Steve felt a pang in his chest that didn't have anything to do with any impact injuries. He had to take a few deep, steadying breaths before he could say anything back, knowing that his voice wouldn't be steady and that his emotions would be laid out and open for Bucky to see them, filters off. 

He took a step towards Bucky, not sure what he wanted, really, but knew that he just needed to be closer to him. Bucky'd pulled on both of his gloves, despite not needing one on his left hand, and Steve looked up at Bucky's face, trying to see if everything was alright. Before he could say anything, he had to stop a second and just breathe. Snow had continued to fall and as they'd stood outside, flakes had collected in Bucky's hair and in his eyelashes, framing his face in an almost lacy, delicate haze. Bucky's eyes, a blue gray that Steve hadn't really understood what the color really was until after he'd had the serum and his colorblindness was "cured" but had immediately fallen in love with in those first moments at Azzano, looked larger and more delicate in the snow.

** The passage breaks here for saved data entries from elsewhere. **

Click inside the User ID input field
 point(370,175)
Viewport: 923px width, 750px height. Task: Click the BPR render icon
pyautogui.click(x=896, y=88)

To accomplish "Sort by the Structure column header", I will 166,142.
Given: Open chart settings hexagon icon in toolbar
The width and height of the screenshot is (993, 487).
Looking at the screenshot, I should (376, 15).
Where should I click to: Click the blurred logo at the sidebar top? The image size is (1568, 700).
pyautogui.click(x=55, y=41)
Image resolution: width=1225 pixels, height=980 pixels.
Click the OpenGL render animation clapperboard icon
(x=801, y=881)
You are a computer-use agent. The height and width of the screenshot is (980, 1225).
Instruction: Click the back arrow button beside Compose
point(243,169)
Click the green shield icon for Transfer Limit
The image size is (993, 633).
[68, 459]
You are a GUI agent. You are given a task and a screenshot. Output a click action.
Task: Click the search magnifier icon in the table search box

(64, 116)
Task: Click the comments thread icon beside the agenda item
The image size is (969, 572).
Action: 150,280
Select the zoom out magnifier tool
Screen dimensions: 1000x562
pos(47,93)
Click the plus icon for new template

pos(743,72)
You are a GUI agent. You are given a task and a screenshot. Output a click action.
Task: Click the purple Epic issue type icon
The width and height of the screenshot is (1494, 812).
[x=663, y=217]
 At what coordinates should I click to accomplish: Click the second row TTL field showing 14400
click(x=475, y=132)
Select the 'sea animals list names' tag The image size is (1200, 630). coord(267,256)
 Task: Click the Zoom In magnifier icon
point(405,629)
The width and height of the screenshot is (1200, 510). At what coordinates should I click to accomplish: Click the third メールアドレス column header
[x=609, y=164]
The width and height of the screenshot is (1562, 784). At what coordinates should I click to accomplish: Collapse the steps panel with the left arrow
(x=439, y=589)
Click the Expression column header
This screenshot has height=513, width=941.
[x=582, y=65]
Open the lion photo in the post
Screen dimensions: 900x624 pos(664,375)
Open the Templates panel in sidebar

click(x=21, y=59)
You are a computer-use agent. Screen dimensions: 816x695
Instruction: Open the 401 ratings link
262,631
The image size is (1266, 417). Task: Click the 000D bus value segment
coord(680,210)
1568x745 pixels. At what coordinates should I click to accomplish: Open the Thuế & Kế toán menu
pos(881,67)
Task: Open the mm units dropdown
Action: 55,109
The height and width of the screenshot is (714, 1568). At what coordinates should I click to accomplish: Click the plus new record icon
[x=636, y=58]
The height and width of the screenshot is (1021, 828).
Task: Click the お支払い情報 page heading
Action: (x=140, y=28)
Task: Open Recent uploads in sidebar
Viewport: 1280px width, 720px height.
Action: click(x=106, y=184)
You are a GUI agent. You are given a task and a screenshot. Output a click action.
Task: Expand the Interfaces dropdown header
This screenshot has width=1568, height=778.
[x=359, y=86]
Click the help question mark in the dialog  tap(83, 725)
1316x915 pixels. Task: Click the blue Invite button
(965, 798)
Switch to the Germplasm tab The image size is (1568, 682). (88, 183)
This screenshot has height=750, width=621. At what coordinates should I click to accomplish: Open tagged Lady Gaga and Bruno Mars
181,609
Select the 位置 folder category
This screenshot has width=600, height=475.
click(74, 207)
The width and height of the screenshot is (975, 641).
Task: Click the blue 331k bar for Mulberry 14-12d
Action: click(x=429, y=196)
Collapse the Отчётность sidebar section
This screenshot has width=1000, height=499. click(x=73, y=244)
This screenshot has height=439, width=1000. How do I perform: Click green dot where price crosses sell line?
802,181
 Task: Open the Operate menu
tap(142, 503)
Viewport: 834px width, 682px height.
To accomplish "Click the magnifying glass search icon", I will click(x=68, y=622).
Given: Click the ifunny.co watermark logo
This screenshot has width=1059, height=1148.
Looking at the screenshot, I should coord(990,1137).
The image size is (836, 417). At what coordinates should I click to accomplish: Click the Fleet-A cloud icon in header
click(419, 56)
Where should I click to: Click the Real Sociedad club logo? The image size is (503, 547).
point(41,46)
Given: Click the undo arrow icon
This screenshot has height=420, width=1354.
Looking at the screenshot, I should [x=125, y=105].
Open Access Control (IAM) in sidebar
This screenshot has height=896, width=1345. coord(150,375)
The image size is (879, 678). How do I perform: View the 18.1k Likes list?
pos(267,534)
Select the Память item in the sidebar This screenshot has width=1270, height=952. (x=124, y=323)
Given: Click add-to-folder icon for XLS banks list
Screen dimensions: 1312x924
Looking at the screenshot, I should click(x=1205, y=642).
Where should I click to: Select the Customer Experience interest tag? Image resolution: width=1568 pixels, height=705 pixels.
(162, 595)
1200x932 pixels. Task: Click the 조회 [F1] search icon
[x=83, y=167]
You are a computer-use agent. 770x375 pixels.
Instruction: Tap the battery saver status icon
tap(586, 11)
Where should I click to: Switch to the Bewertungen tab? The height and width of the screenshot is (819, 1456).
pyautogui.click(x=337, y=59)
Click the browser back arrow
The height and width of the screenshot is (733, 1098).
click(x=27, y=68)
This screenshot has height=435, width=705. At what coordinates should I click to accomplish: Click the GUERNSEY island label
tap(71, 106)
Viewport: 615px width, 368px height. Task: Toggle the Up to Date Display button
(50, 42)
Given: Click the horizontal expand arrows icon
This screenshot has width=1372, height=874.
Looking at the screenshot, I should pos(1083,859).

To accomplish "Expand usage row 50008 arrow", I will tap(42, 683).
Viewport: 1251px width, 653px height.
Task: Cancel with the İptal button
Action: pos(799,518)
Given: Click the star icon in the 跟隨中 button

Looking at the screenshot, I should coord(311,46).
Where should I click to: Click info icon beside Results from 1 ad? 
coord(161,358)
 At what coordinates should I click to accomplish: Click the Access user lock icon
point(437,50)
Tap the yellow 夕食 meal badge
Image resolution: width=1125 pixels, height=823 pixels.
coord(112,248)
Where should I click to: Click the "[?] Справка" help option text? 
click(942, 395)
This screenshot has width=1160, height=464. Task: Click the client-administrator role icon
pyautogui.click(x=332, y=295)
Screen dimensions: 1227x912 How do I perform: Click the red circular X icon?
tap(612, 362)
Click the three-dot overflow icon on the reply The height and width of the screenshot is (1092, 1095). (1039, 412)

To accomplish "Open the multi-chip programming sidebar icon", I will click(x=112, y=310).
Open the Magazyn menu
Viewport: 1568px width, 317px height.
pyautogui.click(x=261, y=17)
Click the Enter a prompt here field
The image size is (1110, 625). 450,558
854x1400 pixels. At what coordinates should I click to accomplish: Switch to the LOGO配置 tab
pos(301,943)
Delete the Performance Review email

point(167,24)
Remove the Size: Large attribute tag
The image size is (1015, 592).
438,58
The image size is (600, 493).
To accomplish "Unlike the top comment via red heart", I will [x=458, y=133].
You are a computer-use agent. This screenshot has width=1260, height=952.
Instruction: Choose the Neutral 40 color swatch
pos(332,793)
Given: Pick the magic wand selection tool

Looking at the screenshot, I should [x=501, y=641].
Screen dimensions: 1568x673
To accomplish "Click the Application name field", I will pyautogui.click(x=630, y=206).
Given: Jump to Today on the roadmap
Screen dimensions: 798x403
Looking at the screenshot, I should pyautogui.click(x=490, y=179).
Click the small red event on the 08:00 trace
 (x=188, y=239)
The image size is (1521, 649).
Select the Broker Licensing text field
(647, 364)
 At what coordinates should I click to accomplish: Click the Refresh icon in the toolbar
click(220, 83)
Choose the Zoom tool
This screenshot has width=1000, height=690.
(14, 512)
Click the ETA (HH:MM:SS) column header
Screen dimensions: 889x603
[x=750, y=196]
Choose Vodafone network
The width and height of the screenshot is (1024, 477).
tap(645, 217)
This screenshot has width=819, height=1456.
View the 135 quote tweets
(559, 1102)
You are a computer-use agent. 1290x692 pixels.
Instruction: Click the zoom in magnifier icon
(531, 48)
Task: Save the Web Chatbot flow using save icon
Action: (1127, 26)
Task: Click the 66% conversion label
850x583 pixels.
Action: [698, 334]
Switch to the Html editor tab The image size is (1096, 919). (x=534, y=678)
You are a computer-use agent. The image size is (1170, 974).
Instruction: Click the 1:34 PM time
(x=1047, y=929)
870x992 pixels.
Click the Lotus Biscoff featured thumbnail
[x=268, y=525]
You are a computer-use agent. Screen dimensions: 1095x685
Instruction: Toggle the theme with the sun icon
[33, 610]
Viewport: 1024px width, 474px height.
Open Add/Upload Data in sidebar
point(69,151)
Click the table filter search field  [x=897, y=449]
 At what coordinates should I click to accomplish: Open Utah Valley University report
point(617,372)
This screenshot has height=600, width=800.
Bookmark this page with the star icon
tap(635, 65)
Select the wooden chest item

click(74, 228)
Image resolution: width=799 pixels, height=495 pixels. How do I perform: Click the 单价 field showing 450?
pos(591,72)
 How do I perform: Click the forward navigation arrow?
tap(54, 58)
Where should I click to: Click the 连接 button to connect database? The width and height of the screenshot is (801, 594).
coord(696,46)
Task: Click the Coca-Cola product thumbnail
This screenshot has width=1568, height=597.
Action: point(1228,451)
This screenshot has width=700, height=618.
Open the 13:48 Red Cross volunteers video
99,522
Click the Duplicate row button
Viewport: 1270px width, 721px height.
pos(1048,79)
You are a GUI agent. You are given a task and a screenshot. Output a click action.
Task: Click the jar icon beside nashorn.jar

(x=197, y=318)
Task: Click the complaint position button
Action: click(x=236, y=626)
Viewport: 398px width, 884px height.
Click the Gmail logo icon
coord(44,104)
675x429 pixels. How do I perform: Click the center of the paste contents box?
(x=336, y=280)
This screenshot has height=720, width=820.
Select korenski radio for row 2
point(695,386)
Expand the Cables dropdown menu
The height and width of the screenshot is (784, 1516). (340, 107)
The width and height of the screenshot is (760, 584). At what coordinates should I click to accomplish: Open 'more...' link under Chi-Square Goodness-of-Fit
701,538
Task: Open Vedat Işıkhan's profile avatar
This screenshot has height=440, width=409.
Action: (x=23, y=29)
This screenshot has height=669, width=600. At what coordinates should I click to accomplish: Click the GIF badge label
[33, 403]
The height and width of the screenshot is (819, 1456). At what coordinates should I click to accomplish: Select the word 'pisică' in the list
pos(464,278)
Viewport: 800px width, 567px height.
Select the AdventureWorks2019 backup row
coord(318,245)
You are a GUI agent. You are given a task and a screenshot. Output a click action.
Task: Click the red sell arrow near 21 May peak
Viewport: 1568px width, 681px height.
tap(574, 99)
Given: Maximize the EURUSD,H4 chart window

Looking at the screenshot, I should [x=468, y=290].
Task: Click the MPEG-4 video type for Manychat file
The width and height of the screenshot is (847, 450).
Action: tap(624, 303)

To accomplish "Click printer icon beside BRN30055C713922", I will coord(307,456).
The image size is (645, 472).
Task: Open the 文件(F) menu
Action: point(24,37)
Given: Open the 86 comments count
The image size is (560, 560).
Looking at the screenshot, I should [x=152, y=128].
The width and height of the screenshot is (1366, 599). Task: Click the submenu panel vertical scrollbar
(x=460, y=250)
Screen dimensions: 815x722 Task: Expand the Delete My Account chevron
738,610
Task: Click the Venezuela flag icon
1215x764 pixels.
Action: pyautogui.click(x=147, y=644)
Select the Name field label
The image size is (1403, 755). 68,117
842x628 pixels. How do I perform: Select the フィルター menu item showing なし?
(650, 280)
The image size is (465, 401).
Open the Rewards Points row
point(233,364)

"We're not alone. Either of us."

"I know," Bucky said, trying to sound light and only moderately succeeding. He looked at Steve, meeting his eyes for just a brief second, then looking back to the car, to the road, to the trees, anywhere that wasn't Steve. His eyelashes sparkled, Steve noted, old snowflakes melting, new ones perching on the drops of melted snow. It almost looked liked he'd been crying, but Steve knew what that looked like, was painfully aware what that looked like, and this wasn't it.

This was beautiful.

"Which way should we head, do you think?" Bucky asked him, looking in the direction they'd been heading. Steve had to take a minute to reorient himself back into the moment, into the conversation and their immediate need for safety.

"I think we're closer to the cabin then we are to anything we've passed already. Maybe there'll be another cabin or house along the way, and we can stop and give Natasha a call." He shouldered his pack, thankful for packing light, and pulled Bucky's out of the trunk as well. He held it out to Bucky, who grabbed it with his left hand and looked at it, head tilted like he was contemplating the nature of the pack and it's existence in the universe. Steve just wanted him to put it on his back so they could get the hell out of there. 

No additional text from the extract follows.